約85%的人體癌細胞通過端粒酶延伸端粒，從而獲得持續的增生能力。由於端粒酶在正常的人體細胞中不表達，是特異性的抗癌靶標。研究癌細胞中端粒酶延伸端粒的分子機制具有重要的基礎及套用價值。在前期的工作中我們發現：在正常生理條件下（pH=7.4），端粒酶添加~60nt TTAGGG序列到細胞每一條端粒的末端（Cell，2009）；端粒酶的延伸機制為“進行性延伸”（Mol Cell， 2011）。然而，“Warburg effect”產生的弱酸性環境是腫瘤生長的微環境，在該條件下端粒酶如何延伸端粒是領域內尚未回答的重要問題。 我們最新的研究表明，在弱酸性環境下（pH=6.8），端粒酶只延伸那些較短的端粒，預示著端粒酶作用機制的重大改變。
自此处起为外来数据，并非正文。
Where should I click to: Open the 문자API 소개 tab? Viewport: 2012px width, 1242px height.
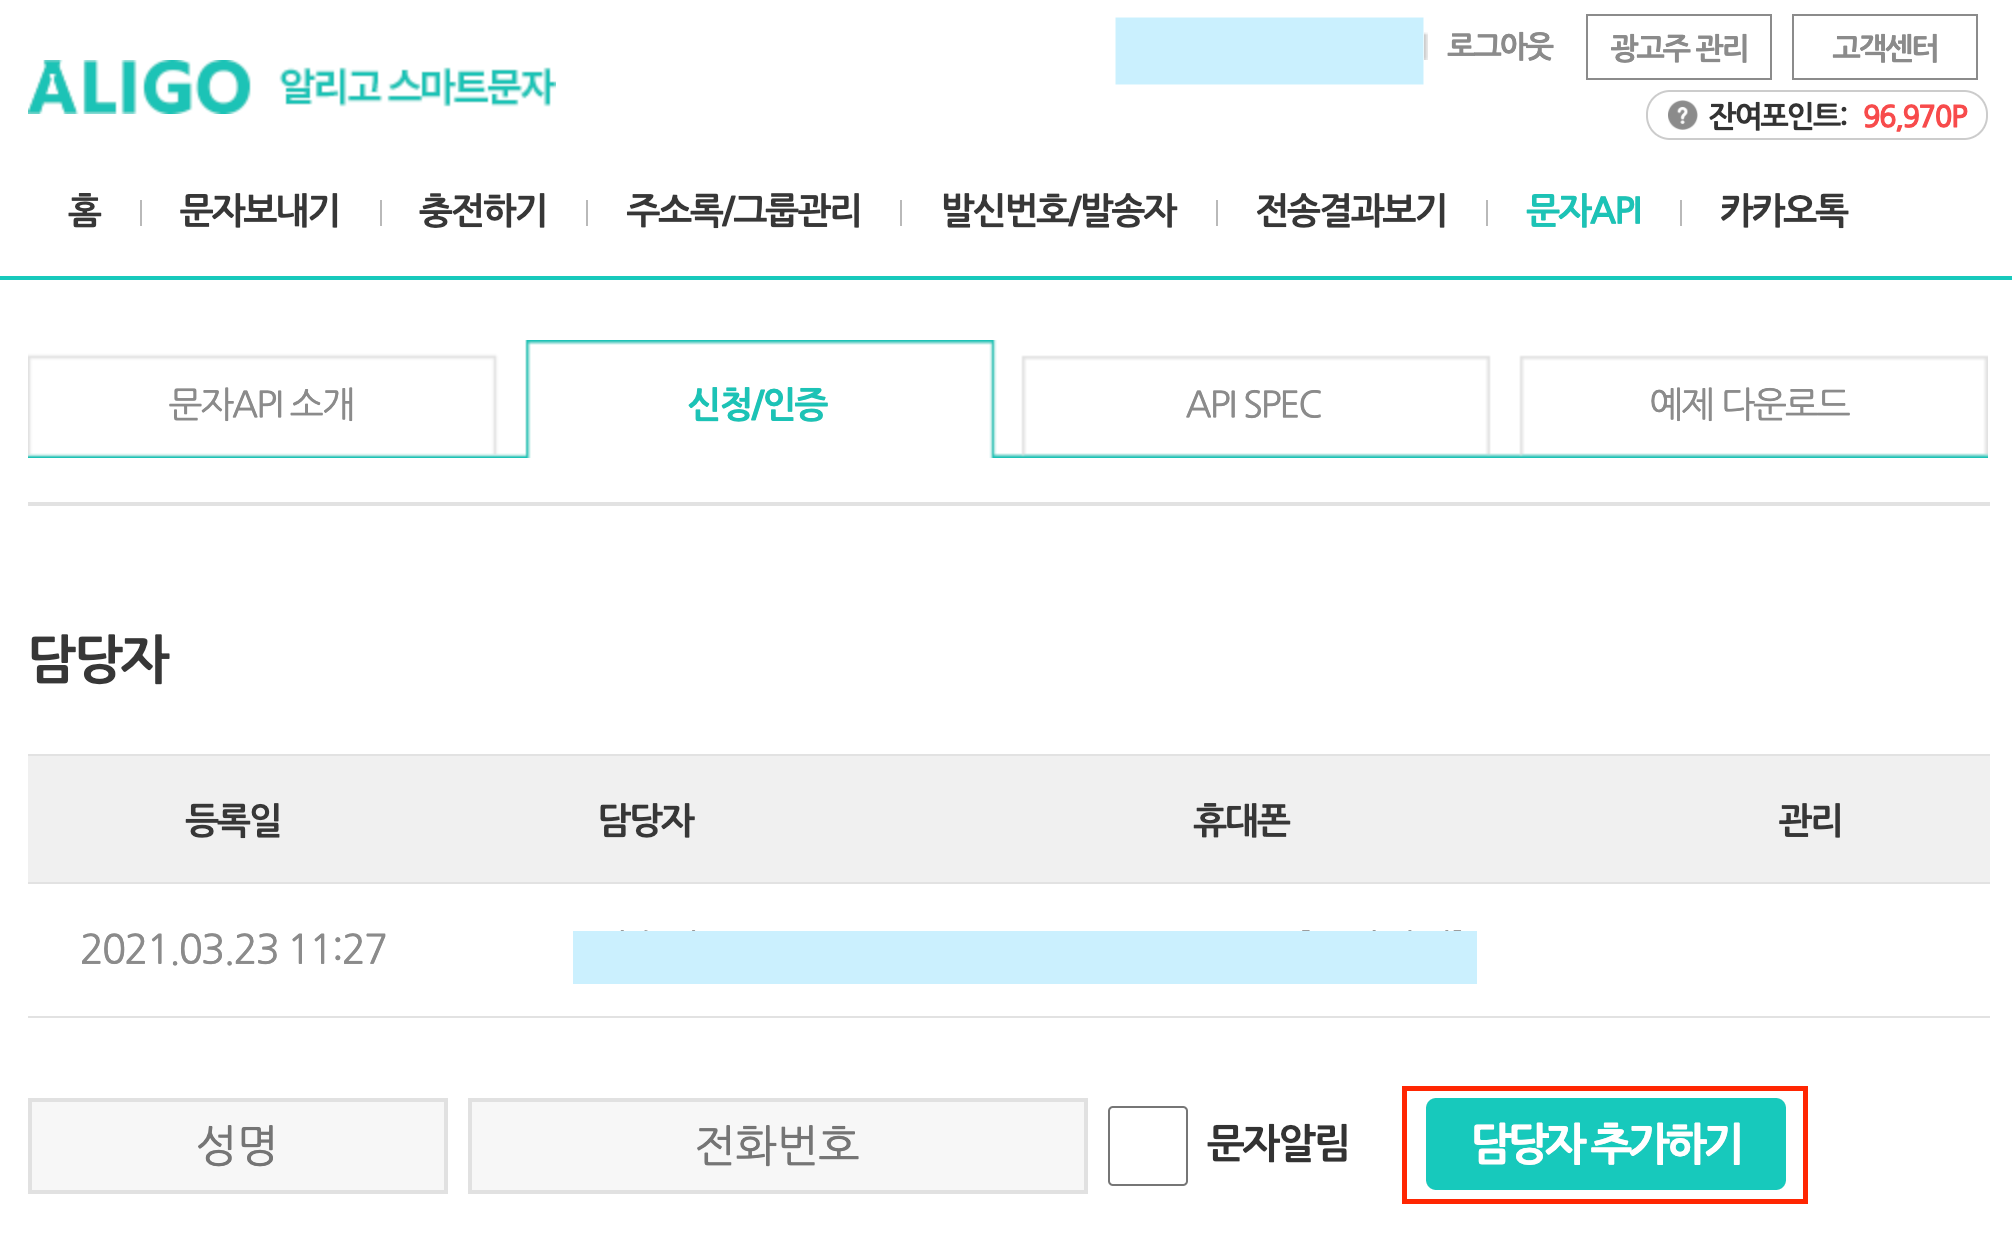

本課題將系統研究弱酸性條件下端粒酶延伸端粒的分子機制，包括端粒酶的表達調控、端粒酶的組裝及運輸、端粒酶選擇性延伸的分子機制、端粒結合蛋白對端粒酶延伸的影響等。

人類腫瘤細胞表達端粒酶，用於延伸端粒，維持細胞無限分裂的能力。快速增殖的腫瘤細胞生長在偏酸性的腫瘤微環境中，在此條件下端粒酶如何維持端粒的長度是尚未解決的重要科學問題。在該項目的支持下，我們從酸性pH如何影響端粒酶及端粒結合蛋白的表達、端粒酶的組裝及運輸、端粒酶延伸端粒的方式等方面開展研究。發現酸性腫瘤微環境下端粒酶表達量下降，端粒結合蛋白TRF1、TRF2、TIN2的表達量下降，導致較短的端粒上缺乏端粒結合蛋白，端粒酶轉運體Cajal body的數量下降，端粒酶只被運送到那些較短的端粒上，端粒酶通過分步式（Distributive）的方式延伸端粒，短端粒選擇性得以延伸，引起細胞內端粒長度的均一化。在此基礎上我們提出了端粒酶延伸端粒的“protein counting mechanism”：結合在端粒上的端粒結合蛋白的數量及端粒酶的數量共同決定了端粒延伸的方式。除此之外，我們還研究了端粒酶非依賴的端粒延伸機制（ALT），我們發現端粒複製障礙可以激活端粒之間的同源重組，而同源重組能延伸細胞端粒。基於這一理論，我們篩選得到了一個能特異性抑制端粒同源重組的化學小分子。體內體外的試驗表明該小分子能特異性誘導ALT腫瘤細胞端粒縮短及細胞死亡，表現出較好的轉化套用前景。